Играющие «по крупной» посещают все престижные встречи, разъезжая по стране во время сезона боев, а он длится с декабря по июль. Петухи линяют, то есть меняют оперение во время дождливого сезона; так что на тех пинтакаси, что выпадают на сезон дождей, а равно и на случающихся в это время тупадах, играет мелкая сошка. Настоящий сезон открывается в середине декабря, и началом его неизменно служит рождественское дерби в Параньяке. А потом пошло-поехало: Себу в январе — пинтакаси св. Младенца; Тарлак в мае — фиеста в Паники; Кавите в апреле — пасхальные бои; Агусан и Бутуан в мае — пинтакаси; Давао в июне — высшая точка летнего цикла празднеств. Но гвоздь сезона — ежегодный чемпионат в «Колизее». Центральным событием этого сезона и стало дерби на прошлой неделе.

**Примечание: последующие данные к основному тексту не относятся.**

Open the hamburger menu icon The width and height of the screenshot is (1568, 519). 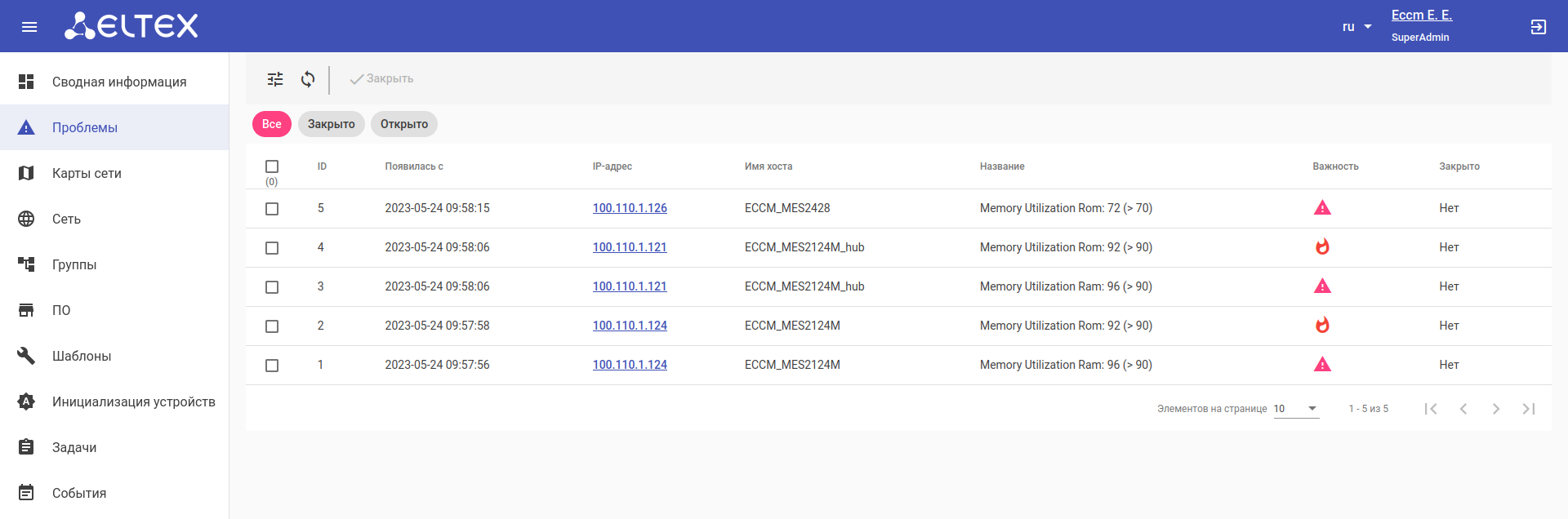29,27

Из шестидесяти пяти схваток, семь из которых окончились вничью, особенно выделялись три — как известностью участников, так и суммами ставок. Ставили и песо против песо, и восемь против десяти, и два против трех, а случалось, и добладо (если выигрываешь, то ставка удваивается).

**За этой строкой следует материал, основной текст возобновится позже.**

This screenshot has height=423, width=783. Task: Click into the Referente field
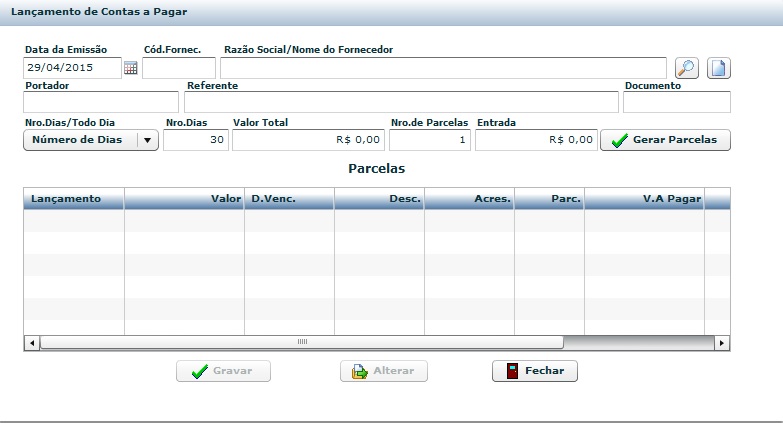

Сенсацией вечерних боев была битва между двумя «суперпетухами»: Коброй Чионгбиана (серый петух) и бойцом Гарсии и Далисая из Давао. Все знали, что Гарсия и Далисай вместе наняли знаменитого американского птицевода, Джо Гуда, готовить к боям их питомник; и вот Давао выставил против Кобры красного бойца. Обе птицы весили по 2480 г, серому — три года, красный на год моложе. Схватка протекала с быстротой молнии и заняла всего сорок пять секунд — столько понадобилось Кобре, чтобы разделаться с хваленым бойцом из Давао. Хотя стонов было немало, слез никто не проливал — ставили песо против песо. Но суммы ставок были самыми крупными за день: сорок тысяч на Кобру и двадцать — на бойца из Давао.

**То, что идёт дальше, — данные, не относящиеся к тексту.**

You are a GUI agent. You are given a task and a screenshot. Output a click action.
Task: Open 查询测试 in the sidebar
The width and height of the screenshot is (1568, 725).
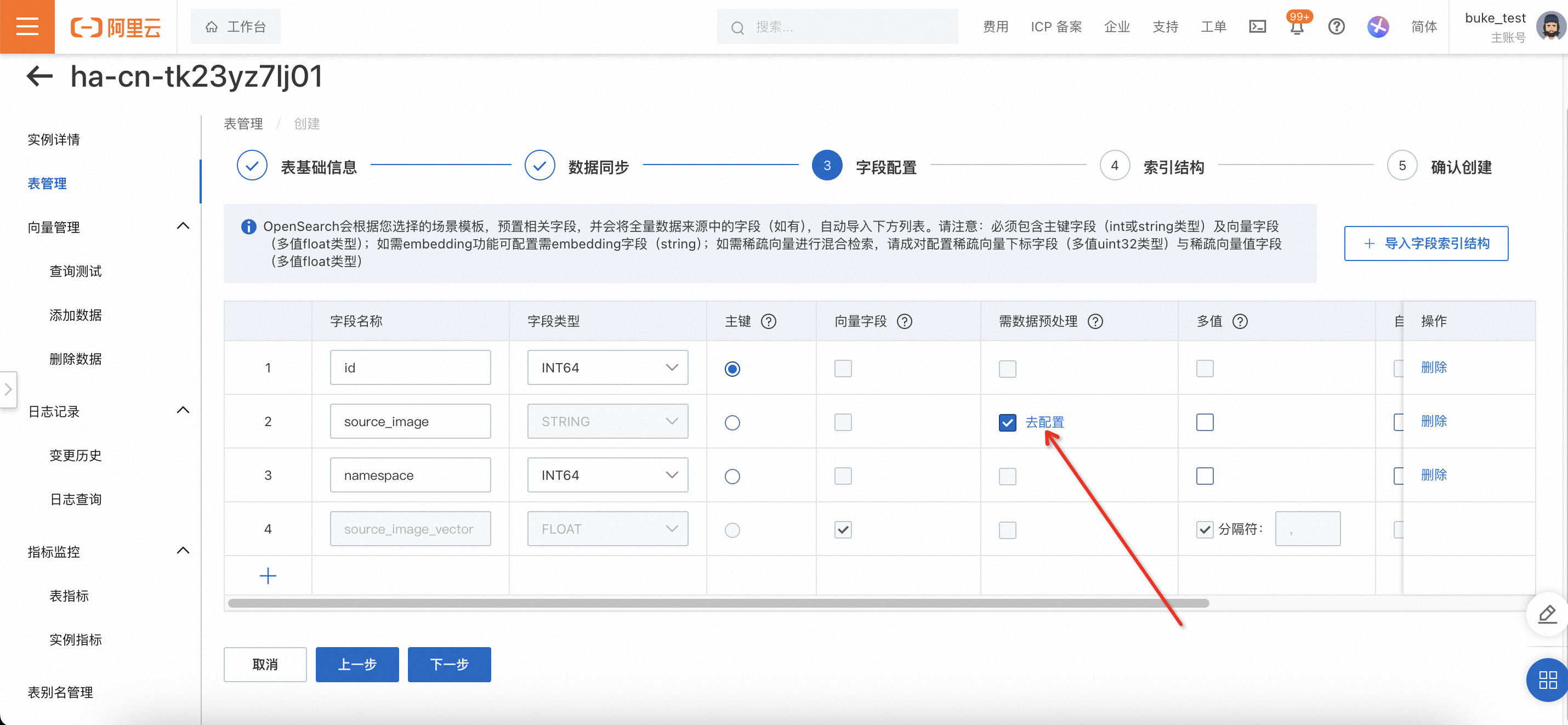click(76, 271)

Наиболее захватывающим оказался бой между Буревестником Аранеты (красный петух) и РСР Риверо (золотистый). Обе птицы были примерно одинаковы по всем статьям, и ставили на них песо против песо. Сама схватка стала ошеломляющим спектаклем: птицы предпочитали сшибаться в воздухе Они взлетали все выше и выше, накал борьбы нарастал. Внезапно РСР рухнул на землю и затих. Буревестник тоже приземлился и начал бить клювом в разные стороны. Казалось, бой окончен, Буревестник несомненный победитель, и вдруг… РСР вздрогнул и дернул ногой. Это судорожное движение пришлось прямо по шее Буревестнику: лезвие шпоры перерезало ему горло, и тот кончился на месте. Риверо, показавший себя не бог весть как, к своему удивлению, оказался победителем.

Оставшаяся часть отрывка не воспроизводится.